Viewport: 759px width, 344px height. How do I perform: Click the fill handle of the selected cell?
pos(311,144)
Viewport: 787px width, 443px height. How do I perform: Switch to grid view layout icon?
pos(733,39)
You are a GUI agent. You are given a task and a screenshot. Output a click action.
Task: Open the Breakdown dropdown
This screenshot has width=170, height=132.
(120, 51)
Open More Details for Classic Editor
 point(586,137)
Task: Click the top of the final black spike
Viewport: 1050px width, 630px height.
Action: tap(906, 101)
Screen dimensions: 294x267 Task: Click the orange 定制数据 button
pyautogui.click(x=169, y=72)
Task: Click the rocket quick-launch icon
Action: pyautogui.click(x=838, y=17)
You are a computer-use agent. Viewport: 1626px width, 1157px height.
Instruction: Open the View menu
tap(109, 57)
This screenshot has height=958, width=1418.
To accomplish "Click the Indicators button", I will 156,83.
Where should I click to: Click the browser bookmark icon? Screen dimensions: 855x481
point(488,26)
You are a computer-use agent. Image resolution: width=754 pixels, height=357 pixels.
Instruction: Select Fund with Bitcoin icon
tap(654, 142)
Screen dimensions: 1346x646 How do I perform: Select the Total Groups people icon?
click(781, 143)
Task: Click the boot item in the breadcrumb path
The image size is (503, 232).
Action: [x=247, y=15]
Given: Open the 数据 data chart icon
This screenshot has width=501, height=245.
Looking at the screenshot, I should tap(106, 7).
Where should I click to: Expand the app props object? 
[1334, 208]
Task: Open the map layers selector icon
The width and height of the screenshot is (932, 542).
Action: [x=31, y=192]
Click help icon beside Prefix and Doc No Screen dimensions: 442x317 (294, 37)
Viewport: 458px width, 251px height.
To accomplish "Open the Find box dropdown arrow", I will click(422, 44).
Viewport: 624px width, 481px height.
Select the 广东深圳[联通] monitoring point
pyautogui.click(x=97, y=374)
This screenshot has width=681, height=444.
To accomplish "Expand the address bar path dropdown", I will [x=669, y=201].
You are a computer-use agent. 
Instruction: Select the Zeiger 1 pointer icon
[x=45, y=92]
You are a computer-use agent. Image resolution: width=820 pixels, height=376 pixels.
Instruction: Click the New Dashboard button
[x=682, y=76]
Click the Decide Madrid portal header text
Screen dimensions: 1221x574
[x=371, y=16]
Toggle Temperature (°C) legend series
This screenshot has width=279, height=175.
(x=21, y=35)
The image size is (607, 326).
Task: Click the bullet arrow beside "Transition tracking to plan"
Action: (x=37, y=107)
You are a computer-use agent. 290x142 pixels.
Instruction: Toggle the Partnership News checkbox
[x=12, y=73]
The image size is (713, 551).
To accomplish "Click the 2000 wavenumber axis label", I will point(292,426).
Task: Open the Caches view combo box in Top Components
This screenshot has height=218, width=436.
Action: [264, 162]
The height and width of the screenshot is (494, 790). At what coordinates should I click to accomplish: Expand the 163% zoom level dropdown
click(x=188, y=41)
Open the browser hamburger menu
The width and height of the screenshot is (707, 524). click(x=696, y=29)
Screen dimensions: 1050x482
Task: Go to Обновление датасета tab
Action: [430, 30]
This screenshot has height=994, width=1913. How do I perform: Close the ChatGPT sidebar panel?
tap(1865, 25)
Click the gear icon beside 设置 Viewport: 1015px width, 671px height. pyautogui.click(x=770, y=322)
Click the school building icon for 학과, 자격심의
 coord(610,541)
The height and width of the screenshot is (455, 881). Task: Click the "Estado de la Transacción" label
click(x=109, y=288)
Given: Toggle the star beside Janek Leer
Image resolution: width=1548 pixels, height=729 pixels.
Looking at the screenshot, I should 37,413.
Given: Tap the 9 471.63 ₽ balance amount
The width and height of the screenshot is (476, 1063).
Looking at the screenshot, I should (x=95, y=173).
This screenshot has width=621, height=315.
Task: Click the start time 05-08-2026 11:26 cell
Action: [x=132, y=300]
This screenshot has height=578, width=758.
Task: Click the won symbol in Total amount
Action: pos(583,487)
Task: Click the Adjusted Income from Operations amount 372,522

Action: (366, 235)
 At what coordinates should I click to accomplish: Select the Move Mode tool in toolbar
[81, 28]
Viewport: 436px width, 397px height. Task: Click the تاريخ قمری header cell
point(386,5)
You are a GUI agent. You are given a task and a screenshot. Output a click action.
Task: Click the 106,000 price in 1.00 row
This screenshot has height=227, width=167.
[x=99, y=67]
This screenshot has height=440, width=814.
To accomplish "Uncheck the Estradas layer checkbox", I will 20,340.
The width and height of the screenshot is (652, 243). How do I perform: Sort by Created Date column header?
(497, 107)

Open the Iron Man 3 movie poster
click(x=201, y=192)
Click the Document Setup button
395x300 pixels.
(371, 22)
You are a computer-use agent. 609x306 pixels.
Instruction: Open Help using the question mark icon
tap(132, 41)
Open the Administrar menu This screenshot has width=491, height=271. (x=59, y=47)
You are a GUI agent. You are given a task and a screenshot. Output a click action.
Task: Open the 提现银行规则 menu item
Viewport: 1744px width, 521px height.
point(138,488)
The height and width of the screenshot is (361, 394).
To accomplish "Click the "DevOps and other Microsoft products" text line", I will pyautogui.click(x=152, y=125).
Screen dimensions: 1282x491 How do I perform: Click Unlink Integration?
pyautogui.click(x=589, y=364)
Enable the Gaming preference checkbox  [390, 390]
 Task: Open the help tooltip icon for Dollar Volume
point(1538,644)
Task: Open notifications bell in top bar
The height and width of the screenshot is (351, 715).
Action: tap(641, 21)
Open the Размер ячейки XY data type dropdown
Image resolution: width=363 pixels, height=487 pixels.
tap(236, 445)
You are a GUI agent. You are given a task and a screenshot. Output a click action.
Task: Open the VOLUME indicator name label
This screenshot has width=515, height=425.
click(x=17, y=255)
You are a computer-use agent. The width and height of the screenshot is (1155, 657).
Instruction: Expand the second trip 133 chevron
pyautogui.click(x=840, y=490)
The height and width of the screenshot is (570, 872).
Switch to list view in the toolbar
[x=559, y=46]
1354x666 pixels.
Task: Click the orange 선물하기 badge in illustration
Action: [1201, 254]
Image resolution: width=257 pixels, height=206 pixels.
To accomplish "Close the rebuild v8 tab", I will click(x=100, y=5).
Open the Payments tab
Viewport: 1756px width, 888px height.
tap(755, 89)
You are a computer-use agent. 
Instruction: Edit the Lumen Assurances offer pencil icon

▶ _Goal_
Print every one of the entries above again, line for line, with no changes.

▶ _Solution for this problem_
Viewport: 759px width, 344px height. How do I perform: Click the fill handle of the selected cell?
pos(311,144)
Viewport: 787px width, 443px height. How do I perform: Switch to grid view layout icon?
pos(733,39)
You are a GUI agent. You are given a task and a screenshot. Output a click action.
Task: Open the Breakdown dropdown
This screenshot has width=170, height=132.
(120, 51)
Open More Details for Classic Editor
 point(586,137)
Task: Click the top of the final black spike
Viewport: 1050px width, 630px height.
Action: tap(906, 101)
Screen dimensions: 294x267 Task: Click the orange 定制数据 button
pyautogui.click(x=169, y=72)
Task: Click the rocket quick-launch icon
Action: pyautogui.click(x=838, y=17)
You are a computer-use agent. Viewport: 1626px width, 1157px height.
Instruction: Open the View menu
tap(109, 57)
This screenshot has height=958, width=1418.
To accomplish "Click the Indicators button", I will 156,83.
Where should I click to: Click the browser bookmark icon? Screen dimensions: 855x481
point(488,26)
You are a computer-use agent. Image resolution: width=754 pixels, height=357 pixels.
Instruction: Select Fund with Bitcoin icon
tap(654, 142)
Screen dimensions: 1346x646 How do I perform: Select the Total Groups people icon?
click(781, 143)
Task: Click the boot item in the breadcrumb path
The image size is (503, 232).
Action: [x=247, y=15]
Given: Open the 数据 data chart icon
This screenshot has width=501, height=245.
Looking at the screenshot, I should tap(106, 7).
Where should I click to: Expand the app props object? 
[1334, 208]
Task: Open the map layers selector icon
The width and height of the screenshot is (932, 542).
Action: [x=31, y=192]
Click help icon beside Prefix and Doc No Screen dimensions: 442x317 (294, 37)
Viewport: 458px width, 251px height.
To accomplish "Open the Find box dropdown arrow", I will click(422, 44).
Viewport: 624px width, 481px height.
Select the 广东深圳[联通] monitoring point
pyautogui.click(x=97, y=374)
This screenshot has width=681, height=444.
To accomplish "Expand the address bar path dropdown", I will [x=669, y=201].
You are a computer-use agent. 
Instruction: Select the Zeiger 1 pointer icon
[x=45, y=92]
You are a computer-use agent. Image resolution: width=820 pixels, height=376 pixels.
Instruction: Click the New Dashboard button
[x=682, y=76]
Click the Decide Madrid portal header text
Screen dimensions: 1221x574
[x=371, y=16]
Toggle Temperature (°C) legend series
This screenshot has width=279, height=175.
(x=21, y=35)
The image size is (607, 326).
Task: Click the bullet arrow beside "Transition tracking to plan"
Action: (x=37, y=107)
You are a computer-use agent. 290x142 pixels.
Instruction: Toggle the Partnership News checkbox
[x=12, y=73]
The image size is (713, 551).
To accomplish "Click the 2000 wavenumber axis label", I will point(292,426).
Task: Open the Caches view combo box in Top Components
This screenshot has height=218, width=436.
Action: [264, 162]
The height and width of the screenshot is (494, 790). At what coordinates should I click to accomplish: Expand the 163% zoom level dropdown
click(x=188, y=41)
Open the browser hamburger menu
The width and height of the screenshot is (707, 524). click(x=696, y=29)
Screen dimensions: 1050x482
Task: Go to Обновление датасета tab
Action: [430, 30]
This screenshot has height=994, width=1913. How do I perform: Close the ChatGPT sidebar panel?
tap(1865, 25)
Click the gear icon beside 设置 Viewport: 1015px width, 671px height. pyautogui.click(x=770, y=322)
Click the school building icon for 학과, 자격심의
 coord(610,541)
The height and width of the screenshot is (455, 881). Task: Click the "Estado de la Transacción" label
click(x=109, y=288)
Given: Toggle the star beside Janek Leer
Image resolution: width=1548 pixels, height=729 pixels.
Looking at the screenshot, I should 37,413.
Given: Tap the 9 471.63 ₽ balance amount
The width and height of the screenshot is (476, 1063).
Looking at the screenshot, I should (x=95, y=173).
This screenshot has width=621, height=315.
Task: Click the start time 05-08-2026 11:26 cell
Action: [x=132, y=300]
This screenshot has height=578, width=758.
Task: Click the won symbol in Total amount
Action: pos(583,487)
Task: Click the Adjusted Income from Operations amount 372,522

Action: (366, 235)
 At what coordinates should I click to accomplish: Select the Move Mode tool in toolbar
[81, 28]
Viewport: 436px width, 397px height. Task: Click the تاريخ قمری header cell
point(386,5)
You are a GUI agent. You are given a task and a screenshot. Output a click action.
Task: Click the 106,000 price in 1.00 row
This screenshot has height=227, width=167.
[x=99, y=67]
This screenshot has height=440, width=814.
To accomplish "Uncheck the Estradas layer checkbox", I will 20,340.
The width and height of the screenshot is (652, 243). How do I perform: Sort by Created Date column header?
(497, 107)

Open the Iron Man 3 movie poster
click(x=201, y=192)
Click the Document Setup button
395x300 pixels.
(371, 22)
You are a computer-use agent. 609x306 pixels.
Instruction: Open Help using the question mark icon
tap(132, 41)
Open the Administrar menu This screenshot has width=491, height=271. (x=59, y=47)
You are a GUI agent. You are given a task and a screenshot. Output a click action.
Task: Open the 提现银行规则 menu item
Viewport: 1744px width, 521px height.
point(138,488)
The height and width of the screenshot is (361, 394).
To accomplish "Click the "DevOps and other Microsoft products" text line", I will pyautogui.click(x=152, y=125).
Screen dimensions: 1282x491 How do I perform: Click Unlink Integration?
pyautogui.click(x=589, y=364)
Enable the Gaming preference checkbox  [390, 390]
 Task: Open the help tooltip icon for Dollar Volume
point(1538,644)
Task: Open notifications bell in top bar
The height and width of the screenshot is (351, 715).
Action: tap(641, 21)
Open the Размер ячейки XY data type dropdown
Image resolution: width=363 pixels, height=487 pixels.
tap(236, 445)
You are a GUI agent. You are given a task and a screenshot. Output a click action.
Task: Open the VOLUME indicator name label
This screenshot has width=515, height=425.
click(x=17, y=255)
You are a computer-use agent. The width and height of the screenshot is (1155, 657).
Instruction: Expand the second trip 133 chevron
pyautogui.click(x=840, y=490)
The height and width of the screenshot is (570, 872).
Switch to list view in the toolbar
[x=559, y=46]
1354x666 pixels.
Task: Click the orange 선물하기 badge in illustration
Action: [1201, 254]
Image resolution: width=257 pixels, height=206 pixels.
To accomplish "Close the rebuild v8 tab", I will click(x=100, y=5).
Open the Payments tab
Viewport: 1756px width, 888px height.
tap(755, 89)
You are a computer-use agent. 
Instruction: Edit the Lumen Assurances offer pencil icon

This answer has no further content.